Conventional sensing systems such as the analog-to-digital convertor saturate or clip whenever the signal crosse the maximum recordable voltage. In contrast, the unlimited sensing strategy is based on a radically new sampling architecture and comes with recovery guarantees.
Sensing Model
The key novelty of our approach is that instead of (potentially clipped) pointwise samples of the bandlimited function, we work with folded amplitudes with values in the range \(\left[ { - \lambda ,\lambda } \right]\). Mathematically, this folding corresponds to injecting a non-linearity in the sensing process. This amounts to,
\[ \begin{equation} \mathscr{M}_{\lambda}:f \mapsto 2\lambda \left( {\fe{ {\frac{f}{{2\lambda }} + \frac{1}{2} } } - \frac{1}{2} } \right), \label{map} \end{equation} \]

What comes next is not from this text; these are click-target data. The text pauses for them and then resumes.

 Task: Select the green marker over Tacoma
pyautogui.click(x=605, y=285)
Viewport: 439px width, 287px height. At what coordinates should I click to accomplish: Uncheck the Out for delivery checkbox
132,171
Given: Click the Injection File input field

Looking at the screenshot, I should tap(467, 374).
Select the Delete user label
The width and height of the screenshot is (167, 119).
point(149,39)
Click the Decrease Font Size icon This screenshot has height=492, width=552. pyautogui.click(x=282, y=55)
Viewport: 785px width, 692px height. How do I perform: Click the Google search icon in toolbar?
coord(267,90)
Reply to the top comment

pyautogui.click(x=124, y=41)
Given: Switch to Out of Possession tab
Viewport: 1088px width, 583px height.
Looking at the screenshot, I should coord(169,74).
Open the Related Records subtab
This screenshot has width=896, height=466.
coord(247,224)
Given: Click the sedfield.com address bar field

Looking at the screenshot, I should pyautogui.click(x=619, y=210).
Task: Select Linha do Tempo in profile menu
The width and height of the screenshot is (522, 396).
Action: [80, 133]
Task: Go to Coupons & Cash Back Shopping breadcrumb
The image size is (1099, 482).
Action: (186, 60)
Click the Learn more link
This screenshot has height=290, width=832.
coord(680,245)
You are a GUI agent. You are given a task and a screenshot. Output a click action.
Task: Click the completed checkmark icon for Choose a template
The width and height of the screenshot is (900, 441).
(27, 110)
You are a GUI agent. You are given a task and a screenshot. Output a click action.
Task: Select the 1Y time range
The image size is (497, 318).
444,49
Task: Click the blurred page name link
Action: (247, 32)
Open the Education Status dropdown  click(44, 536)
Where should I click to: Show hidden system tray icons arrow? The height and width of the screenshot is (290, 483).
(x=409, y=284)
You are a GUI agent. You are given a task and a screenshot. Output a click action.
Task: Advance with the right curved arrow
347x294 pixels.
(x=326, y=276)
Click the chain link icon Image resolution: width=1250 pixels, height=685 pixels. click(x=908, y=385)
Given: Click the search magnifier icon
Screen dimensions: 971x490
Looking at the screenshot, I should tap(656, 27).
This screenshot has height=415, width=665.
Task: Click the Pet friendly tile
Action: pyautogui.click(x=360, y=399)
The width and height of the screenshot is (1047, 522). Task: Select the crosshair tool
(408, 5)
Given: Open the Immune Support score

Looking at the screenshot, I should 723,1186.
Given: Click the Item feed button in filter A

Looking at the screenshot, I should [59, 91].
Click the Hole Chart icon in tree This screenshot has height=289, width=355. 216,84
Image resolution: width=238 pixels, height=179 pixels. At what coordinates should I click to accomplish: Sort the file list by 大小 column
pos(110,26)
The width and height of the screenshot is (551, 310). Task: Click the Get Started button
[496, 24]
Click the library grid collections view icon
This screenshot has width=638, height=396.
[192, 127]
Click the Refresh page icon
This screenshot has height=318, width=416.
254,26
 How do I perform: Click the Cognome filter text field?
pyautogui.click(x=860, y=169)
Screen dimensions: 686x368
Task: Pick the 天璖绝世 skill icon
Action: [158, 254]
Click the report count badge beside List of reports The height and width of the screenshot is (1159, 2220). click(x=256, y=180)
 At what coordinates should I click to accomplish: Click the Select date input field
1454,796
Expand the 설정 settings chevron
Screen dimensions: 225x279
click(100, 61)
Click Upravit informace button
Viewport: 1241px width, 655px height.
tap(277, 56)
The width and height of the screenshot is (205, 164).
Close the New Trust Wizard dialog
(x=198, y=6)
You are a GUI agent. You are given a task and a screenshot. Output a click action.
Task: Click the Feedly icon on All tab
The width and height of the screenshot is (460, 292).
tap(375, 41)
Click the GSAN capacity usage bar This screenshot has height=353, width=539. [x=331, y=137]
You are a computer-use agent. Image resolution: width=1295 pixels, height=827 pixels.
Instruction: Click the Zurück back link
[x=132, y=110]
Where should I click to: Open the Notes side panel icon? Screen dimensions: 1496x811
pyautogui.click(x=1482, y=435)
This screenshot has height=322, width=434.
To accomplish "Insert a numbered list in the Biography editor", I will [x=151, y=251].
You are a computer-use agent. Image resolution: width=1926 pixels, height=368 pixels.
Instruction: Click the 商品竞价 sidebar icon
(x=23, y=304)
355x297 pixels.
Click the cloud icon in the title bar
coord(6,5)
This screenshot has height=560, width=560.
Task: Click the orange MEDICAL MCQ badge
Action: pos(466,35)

where \(\ft{f} = f - \flr{f} \) defines the fractional part of \(f\) and \(\lambda>0\) is the ADC threshold. Note that \(\eqref{map}\) is equivalent to a centered modulo operation. By implementing the mapping \(\eqref{map}\), it is clear that out-of-range amplitudes are folded back into the dynamic range \(\left[ { - \lambda ,\lambda } \right]\). This is shown in Fig:1.
Example of Real Experiment
To appreciate the practical utility of the Unlimited Sampling strategy, here we show an experiment based on our prototype hardware. We show that voltages from the UK Mains (power socket, 50V) can be stored and reconstructed on a digital device such as a µ-controller or a MacBook. This cannot be possible using any existing, digitizing technology which will either saturate or crash.
Recovery — A First Result: The Unlimited Sampling Theorem
Recovery Conditions
In analogy to Shannon’s sampling theorem, our first result [1], the Unlimited Sampling Theorem proves that a bandlimited signal can be recovered from modulo samples provided that a certain sampling density criterion, that is independent of the ADC threshold, is satisfied. In this way, our result allows for perfect recovery of a bandlimited function whose amplitude exceeds the ADC threshold by orders of magnitude.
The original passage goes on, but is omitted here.